Islets were isolated by Liberase RI (Roche) pancreatic perfusion and subsequent digestion for 24 min at 37°C (Kulkarni et al., 1999). Islets were picked manually and then immediately used for secretion studies or were maintained in Hank's balanced salt solution (HBSS) (Sigma) buffer supplemented with 10% FCS and 25 mM HEPES buffer.

Batch Incubation Experiments and Measurement of ATP Production

Freshly isolated islets were maintained in Krebs-Ringer Bicarbonate (KRB) buffer (129 mM NaCl, 4.8 mM KCl, 1.2 mM MgSO4, 1.2 mM KH2PO4, 2.5 mM CaCl2, 5 mM NaHCO3, and 10 mM HEPES [adjusted to pH 7.4]) containing 0.2% bovine serum albumin supplemented with 2.8 mM glucose for 30 min at 37°C. The islets were incubated for 30 min in the same buffer containing indicated stimulants. For measurement of insulin content, islets were extracted by the acid ethanol overnight incubation at –20°C.

Quantitative RT-PCR Analysis

Quantitative RT-PCR was performed by PRISM 7900HT (ABI; Carlsbad, CA). For RT-PCR quantification of islets, all mice were killed in ad libitum state, and islets were processed as described earlier. Total RNA was extracted from islets using an RNeasy kit (QIAGEN). cDNA was prepared from total RNA using a High Capacity cDNA Reverse Transcription Kit (ABI). Gene expression levels were normalized to the expression of cyclophilin in each sample. All primers and probes of genes were purchased from ABI.

Immunostaining and Morphometric Analysis of Islets

Immunohistochemical and morphometric analyses of pancreas sections were performed using methods described earlier (Ueki et al., 2006) with a slight modification. Four or five mice of each genotype at 8 and 32 weeks of age were subjected to morphometric analysis. Sections were stained with antibodies to insulin (DAKO; Glostrup, Denmark), glucagon (DAKO), phospho-Akt (Ser473) (Cell Signaling; Danvers, MA), FoxO1 (Cell Signaling and homemade cocktail), p85 (N-SH domain) (Upstate; Charlottesville, VA), p85α (MBL; Woburn, MA), PIP3 (MBL), phospho-Erk (Cell Signaling), and β-catenin (BD Biosciences Pharmingen; San Diego, CA). For morphometric analysis, images of islets were traced manually and analyzed with the use of ImageJ software (NIH). Glucose stimulation for PIP3 staining was conducted after mice were fasted for 16 hr and then sacrificed 10 min after i.p. injection of D-glucose (3 g/kg BW in saline) (WAKO). Cell proliferation was detected by DNA replication using BrdU. BrdU incorporation was analyzed as previously described (Kubota et al., 2004). The TUNEL staining was performed using the Roche Cell Death Detection Kit.
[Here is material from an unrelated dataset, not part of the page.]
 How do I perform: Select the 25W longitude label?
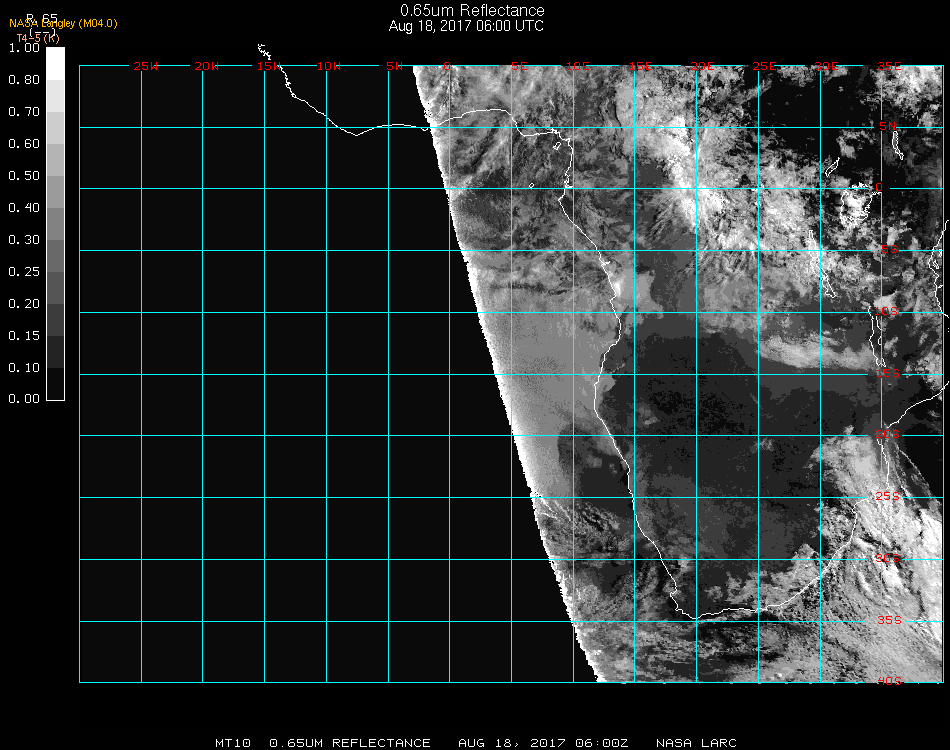point(145,66)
Two-Photon Excitation Imaging

Two-photon excitation imaging of islets was performed as previously described (Hatakeyama et al., 2007; Takahashi et al., 2004). Exocytotic events were counted in a region of interest with an area of 3200–5200 mm2 and were normalized to an area of 800 mm2. Ca2+ measurements were performed using fura-2 as the Ca2+ indicator. Fura-2 fluorescence (F) was normalized by the resting fluorescence (F0). The increase of Ca2+ concentration is calculated by (F0F) / F0, where F0 and F stand for resting and poststimulation fluorescence, respectively. Islets loaded with 30 μM NP-EGTA-AM (Invitrogen) for 30 min were used for experiments.

Statistical Analyses

Data are presented as mean ± SEM and analyzed by Student's t test or ANOVA followed by post hoc comparisons. The null hypothesis is rejected at p < 0.05. Statistical significance is displayed as *p < 0.05 or **p < 0.01.

Supplementary Material

Document S1. Supplemental Experimental Procedures, Supplemental References, and Four Figures

Movie S1. 8-Week-Old Flox Islet

Movie S2. 8-Week-Old Pik3r2 Islet

Movie S3. 8-Week-Old ?DKO Islet

Movie S4. 10-Week-Old db-db Islet


We thank J. Nakae for providing the FoxO1-3A and FoxO1-ADA adenoviruses and F. Takahashi, R. Hoshino, Y. Kanto, E. Hirata, and H. Chiyonobu for their excellent technical assistance. This work was supported by a grant-in-aid for Scientific Research in Priority Areas (B) (to K.U.) and a grant-in-aid for Scientific Research in Priority Areas (S) (to T. Kadowaki) from the Ministry of Education, Culture, Sports, Science, and Technology of Japan. It was also supported by a grant for TSBMI from the Ministry of Education, Culture, Sports, Science and Technology of Japan (to T. Kadowaki) and Health Science Research grants (Research on Human Genome and Gene Therapy) from the Ministry of Health and Welfare (to T. Kadowaki). K.K. is a Research Fellow of Japan Society for the Promotion of Science.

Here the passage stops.